G.S. Dunn, the world's largest dry mustard miller, has been sold to Parrish & Heimbecker in a hostile takerover.
By Eric McGuinness
Published July 20, 2012
Logo: G.S. Dunn, Dry Mustard Millers
G.S. Dunn Ltd (gsdunn.com) has a new owner, according to news reports.
It's a company as old as Canada, a fixture at 80 Park Street North in downtown Hamilton, the world's largest dry mustard miller and the inspiration for Hamilton's late, lamented Mustard Festival.
The Alberta Farmer Express website reported on July 6 that G.S. Dunn's parent company, Thirdcoast Ltd ([thirdcoast.ca(http://thirdcoast.ca)), had given in to a hostile takeover bid by Parrish & Heimbecker Ltd (parrishandheimbecker.com), which the Globe and Mail describes as a $2-billion, family-owned, agribusiness giant.
Thirdcoast conceded defeat after the Ontario Securities Commission slapped a July 4 cease-trade order on a Thirdcoast shareholder rights plan or poison pill, adopted to block P&H.

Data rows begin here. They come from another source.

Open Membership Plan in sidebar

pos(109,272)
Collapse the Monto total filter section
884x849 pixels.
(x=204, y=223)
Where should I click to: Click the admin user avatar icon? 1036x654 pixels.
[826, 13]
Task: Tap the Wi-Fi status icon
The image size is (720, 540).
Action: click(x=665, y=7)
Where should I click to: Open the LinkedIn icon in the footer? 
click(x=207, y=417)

The Welland Tribune reported on July 13 that P&H had by then acquired all the shares of Thirdcoast for just over $28 million. It said the purchase included G.S. Dunn and the other Thirdcoast subsidiary, Southpier Terminals ([southpier.ca(http://southpier.ca)).

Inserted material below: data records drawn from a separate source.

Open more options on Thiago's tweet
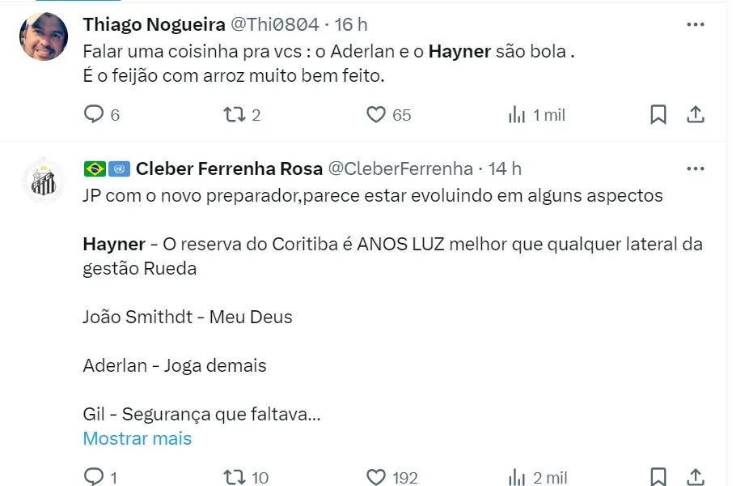This screenshot has height=486, width=749. tap(696, 25)
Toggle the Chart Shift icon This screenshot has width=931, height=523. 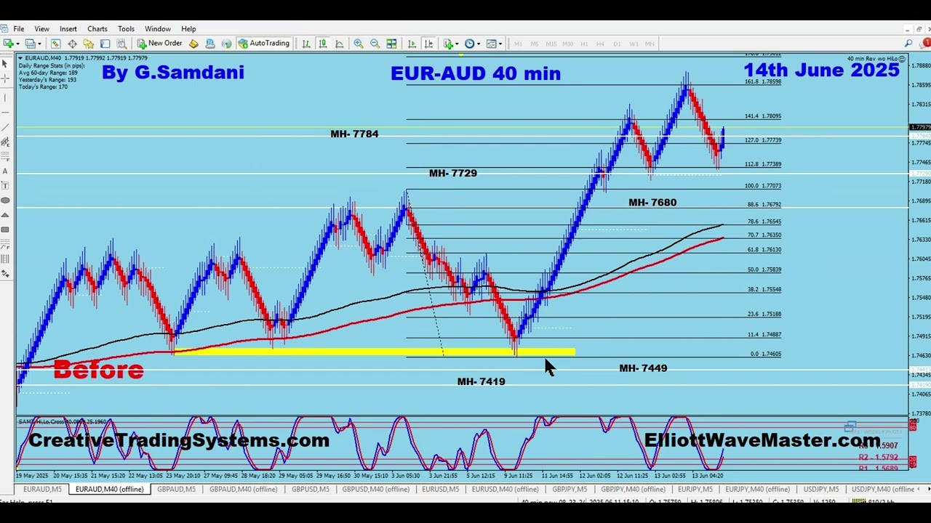(x=428, y=44)
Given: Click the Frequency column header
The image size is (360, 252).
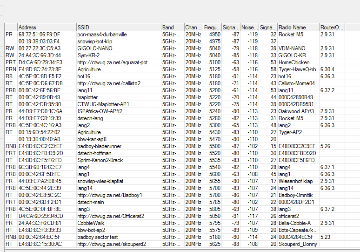Looking at the screenshot, I should tap(212, 27).
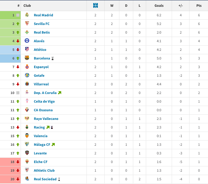Click the Athletic Club crest
The width and height of the screenshot is (208, 184).
pos(27,170)
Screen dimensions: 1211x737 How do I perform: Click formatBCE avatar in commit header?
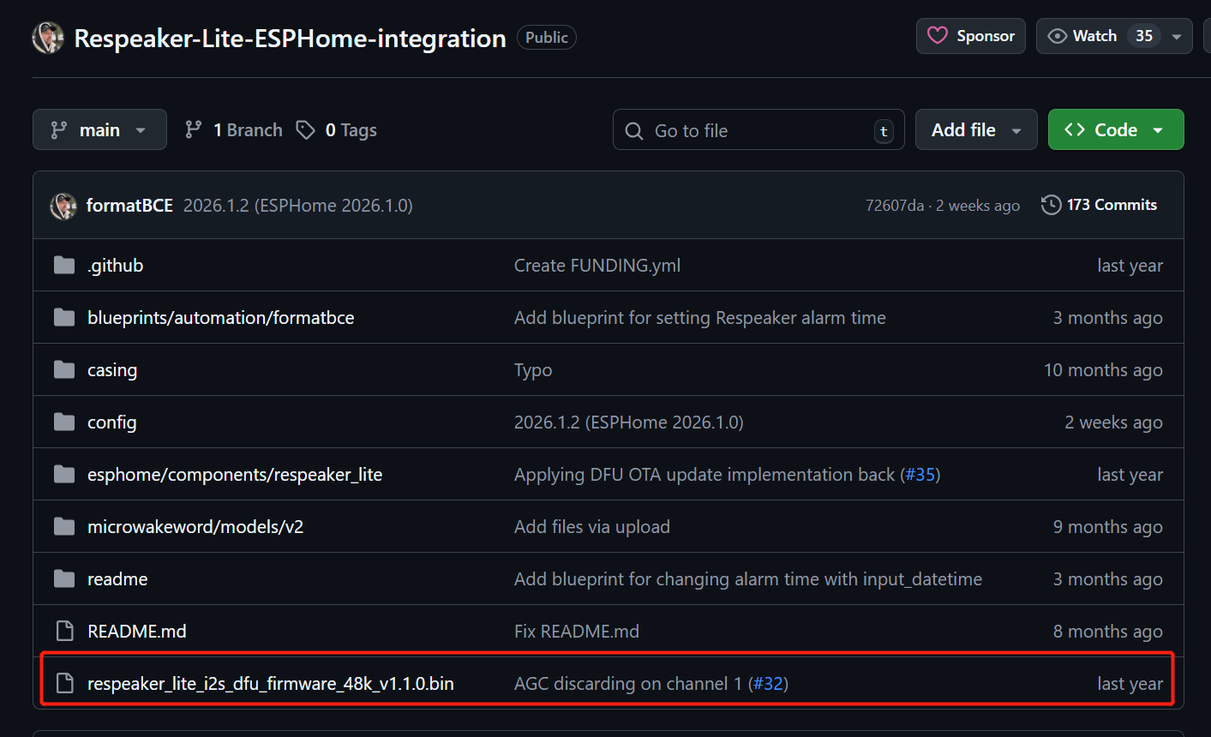pos(63,206)
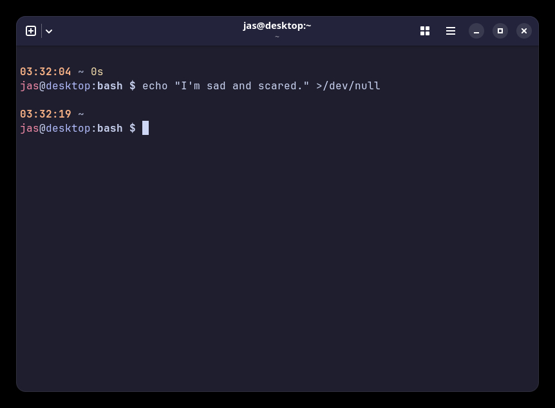555x408 pixels.
Task: Click the quoted "I'm sad and scared." string
Action: (242, 86)
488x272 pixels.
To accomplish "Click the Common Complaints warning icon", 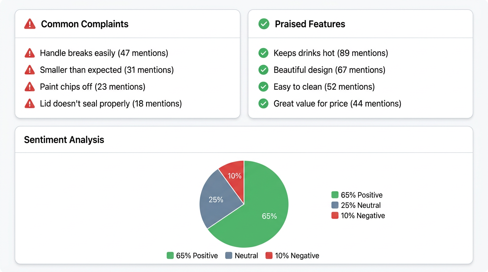I will point(30,24).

Southpier Terminals, Port Colborne
Southpier, which began operating in 1898 as the Goderich Elevator and Transit Co., has grain handling, processing and storage facilities in Goderich and Port Colborne.
Joe Lannan, Southpier's Port Colborne manager, told the Tribune that no major changes were planned. "It's just that we have a new change of directors, basically," he said.
G.S. Dunn has milled Prairie-grown mustard seed and processed mustard products in Hamilton since 1867.
P&H Hamilton Terminal
In the fall of 2010, P&H opened a Hamilton grain-storage facility consisting of two nine-storey-tall concrete domes, each as big across as a football field, on the Hamilton Port Authority's Pier 10 at the foot of Wellington Street.
Sean Silcoff reported in the Globe and Mail on July 2 that the takeover fight was sparked by the impending end of the Canadian Wheat Board monopoly, which could jeopardize a steady supply of grain to P&H's Ontario flour mills.
Goderich Southside Harbour
His story said P&H wanted the Goderich elevators in addition to its Hamilton terminal, so it could store enough grain to keep its mills working through the winter, when shipping stops on the Great Lakes.
By acquiring Thirdcoast, P&H automatically acquired G.S. Dunn, although the mustard miller wasn't at the centre of the deal, but maybe P&H's Butterball brand turkey franks will soon be sold complete with mustard.